Pre-order 5G Moto Mod and earn a discount

Verizon has arranged 5G Moto Mod pre-order until March 14th at a discounted price of just $50. But buying it later will cost a huge $349 upfront.

But Moto Mods are compatible only with Motorola devices like the Moto Z3. Pre-ordering Moto Z3 and the 5G Moto Mod by March 14 will get a high-end 5G smartphone for $540 off the regular price.

There is also the option to upgrade a customer’s smartphone to a Moto Z3 at the rate of $10 a month for 24 months and earn a saving of $240 off the regular price.

GettyImages-Verizon logo
A man stands in front of the Verizon logo at the Mobile World Congress (MWC) in Barcelona on February 25, 2019. Verizon has announced the rollout of the first “real” mobile 5G service in two U.S cities. GABRIEL BOUYS/AFP/Getty Images

The announcement of Verizon is a hint that major carriers do not treat 5G as a routine upgrade to existing networks. It is clear that 5G will be a premium service for those willing to pay extra.

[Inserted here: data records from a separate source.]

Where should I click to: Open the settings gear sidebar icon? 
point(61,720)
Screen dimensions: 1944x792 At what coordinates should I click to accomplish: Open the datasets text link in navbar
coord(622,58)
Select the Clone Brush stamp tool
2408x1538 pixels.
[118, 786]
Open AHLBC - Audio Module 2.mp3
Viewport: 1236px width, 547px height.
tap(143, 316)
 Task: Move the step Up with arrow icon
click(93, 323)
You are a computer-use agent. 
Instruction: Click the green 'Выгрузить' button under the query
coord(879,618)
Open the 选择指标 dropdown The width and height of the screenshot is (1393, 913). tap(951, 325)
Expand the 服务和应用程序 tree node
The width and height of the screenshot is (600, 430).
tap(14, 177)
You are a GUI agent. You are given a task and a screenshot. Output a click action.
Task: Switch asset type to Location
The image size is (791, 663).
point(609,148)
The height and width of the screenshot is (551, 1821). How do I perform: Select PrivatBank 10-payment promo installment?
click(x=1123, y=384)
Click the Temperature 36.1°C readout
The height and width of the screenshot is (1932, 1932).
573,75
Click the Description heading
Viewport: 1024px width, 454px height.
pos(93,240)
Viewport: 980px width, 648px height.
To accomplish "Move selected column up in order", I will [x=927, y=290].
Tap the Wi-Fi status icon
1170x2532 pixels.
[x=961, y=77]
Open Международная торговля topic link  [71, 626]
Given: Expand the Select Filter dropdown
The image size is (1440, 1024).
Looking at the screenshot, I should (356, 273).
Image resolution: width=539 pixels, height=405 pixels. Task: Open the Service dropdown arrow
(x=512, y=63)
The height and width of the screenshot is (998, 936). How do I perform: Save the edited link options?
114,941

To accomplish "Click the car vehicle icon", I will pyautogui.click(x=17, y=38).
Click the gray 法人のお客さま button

According to mobile industry analyst Chetan Sharma, Verizon is just “testing the appetite for additional fees.”

In this context, the stand of T-Mobile is significant. Amidst the controversy on a hike in consumer costs over Sprint-T-Mobile merger, T-Mobile CEO John Legere promised the Federal Communications Commission (FCC) that the combined company will not raise prices for three years if the deal is approved.

Sharma expects the T-mobile-sprint combine may help in reducing 5G prices.